** Start Source excerpt **

The rise of the virtual boardroom

The rise of the virtual boardroom

Challenges, opportunities and the way forward in the ‘new normal’

 

Executive summary

This round table discussion, chaired by James Sayer of Sayer Haworth and led by Martin Stewart, consultant and ex-regulator, provided banking INEDs and Chairs the opportunity to discuss boardroom best practice during this time of upheaval and resultant switch to remote working.

Shared challenges were felt across the panel, from the difficulty of maintaining relationships between members when not meeting physically and the subsequent impact on board meetings, to the intensity and strain from conducting them online and knock-on effects such as the loss of contributing guests from elsewhere in the business.

Positives do also exist, such as increased productivity as a result of reduced or eliminated travel and the slightly more formal setting an online meeting affords encouraging more active listening. When good relationships were already established this was echoed in the virtual boardroom, resulting in smooth-running meetings. It’s important to note that not all delegates experienced negatives in the virtual boardroom.

It was generally agreed that solid relationships are the lynchpin of successful remote boards, coupled with strong leadership from the Chair and further strengthened by a commitment to and awareness of the challenges and subsequent impact on wellbeing, and supportive functions such as advisory members and the role of SIDs.

These discussions are key during this time and will continue to be. For many delegates present there is no immediate timeline to return to ‘normality’, and when a return to the office is more clearly defined there is expectation that it will not be business as once was, but likely a combination of remote and office-based working.

 

Introduction

While lockdown may be easing in the coming months many delegates had no defined timeline in place for a return to the office, so how to conduct board meetings well remains a prescient issue. Not only that, many also shared the belief that remote working will continue to some degree even after businesses are able to operate normally, understanding how to work optimally in these conditions therefore remains imperative.

Understanding what works in board meetings requires some examination of the reality of the virtual boardroom: what presents challenges, what aspects work well or are even conducive to better board meetings? Consideration must also be given to future operations: if a hybrid working model is likely, how do we navigate the half-physical, half-virtual world and combine the best of both? What can we apply from a physical meeting to a virtual one, and vice versa?

 

Adapting to the virtual boardroom

While there were unique experiences among different boards and their members, there were many shared challenges, positives and examples of good practice.

 

Challenges

Seemingly minor but nevertheless important elements experienced in a physical meeting are lost online, such as the ability to infer meaning or feeling from non-verbal communication. Small talk, friendly gestures (even reading and responding to facial expressions) are hampered in a virtual world, and this can make proceedings more serious, or potentially contentious if there is a difficult subject to discuss.

** End Source excerpt **
** Start Data provided **

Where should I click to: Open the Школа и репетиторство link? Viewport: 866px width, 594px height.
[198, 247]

** End Data provided **
** Start Data provided **

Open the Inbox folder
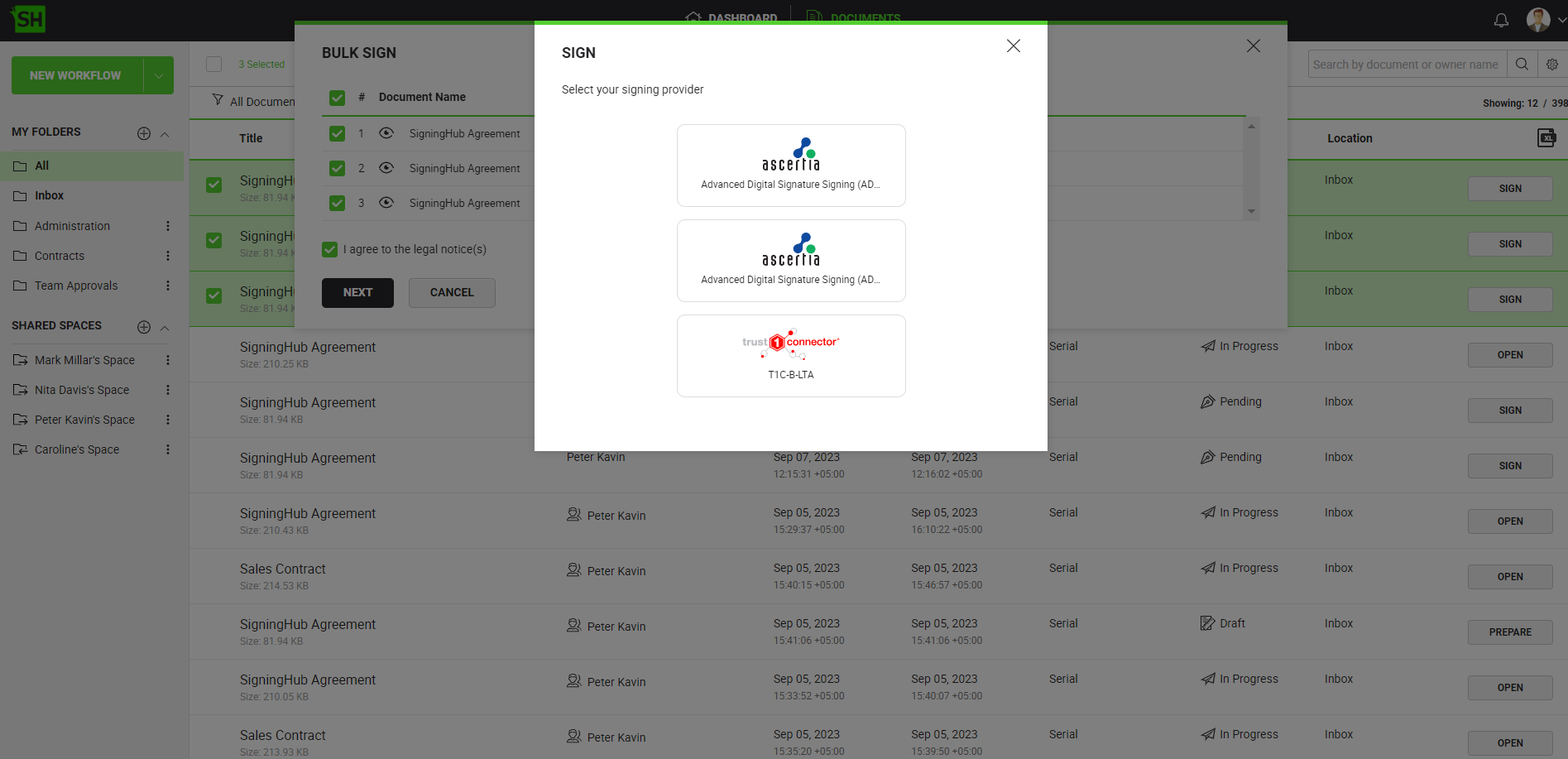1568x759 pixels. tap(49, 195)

** End Data provided **

Work to do ->
[a] Answer these from the virtual boardroom report:
(i) Who chaired the round table discussion?
(ii) What positive does the report link to reduced or eliminated travel?
(iii) Under "Challenges," what ability is said to be lost in an online meeting?
[b] Carry the virtual boardroom report forward, picking up after its last sentence about small talk and friendly gestures.
The rows have nothing to do with the virtual boardroom report.

Answers per task ->
[a]
(i) James Sayer of Sayer Haworth
(ii) Increased productivity
(iii) The ability to infer meaning or feeling from non-verbal communication

[b]
Perhaps a greater loss is the contact outside the boardroom that develops and builds on relationships between members, both in business and social settings.

These losses can cause problems for board members with existing relationships but can be yet more challenging for those who have met for the first time virtually, although this is not to say all those with new relationships have suffered as a result of meeting online.

Virtual board meetings tend to be more intensive than physical ones, and can be especially mentally laborious and tiring for Chairs, who have to put in a great deal more work to manage them virtually. Potential flare-ups must be navigated, technical issues resolved swiftly and assessment made on who needs to speak, all while making sure they are contributing effectively themselves.

Many delegates agreed virtual board meetings may also hamper the chances for rising stars within the business to be introduced at board level; those not currently on the board but who in ordinary circumstances may have been given an opportunity to join as a guest. This is a missed opportunity not just for those individuals but also for the business.

Any conflict and/or personality clashes that arise can be much harder to assuage in a virtual setting, given the lack of additional contact outside the meeting and the nuance more easily detectable in a physical room. This is hard for those involved but is especially so for the Chair, who has to navigate and manage.

 

Opportunities

Working virtually, although harder in many ways, is not entirely devoid of positive, even desirable, outcomes.

Numbers of employees and board members alike have expressed a preference for remote working, at least to some degree, with cited benefits such as reduced travelling time (and increased productive working hours) and a better work-life balance.

In some ways, and this was evidenced in particular for one board member who had joined a board virtually (in some instances doing so had proved to be harder), there was a feeling that people are more polite in remote meetings – the mute button generally used in virtual meetings makes talking over one another harder, and as a result lends itself to more meaningful listening.

 

Role of the Regulator

What impact has the regulator had on virtual board meetings and have remote operations with them been a challenge or straightforward?

Virtual operations do present some difficulties for regulators. Although many delegates experienced positive interactions with regulators, a lack of physical contact with the business is a sub-optimal way of working with the regulators themselves. Virtual supervision has in some instances worked well however physical visits do offer a clear insight into the day-to-day running of a business that might otherwise be hard to capture online.

Regulators who are data-driven and relatively comfortable working remotely may nevertheless miss nuanced aspects not so easily spotted or defined by data alone.

Despite this, no one on the panel experienced direct issues resulting from having to navigate the board-regulator relationship remotely, with some managing video conference calls despite some regulator operations being restricted to telephone contact (given the level of security set up within the PRA and FCA).

Although we are operating in unusual times with some anticipated allowances, it’s important to remember that board members are still personally responsible and accountable under the Senior Manager’s Regime, and regulators aren’t expected to allow exceptions for this.

 

What does ‘good’ look like?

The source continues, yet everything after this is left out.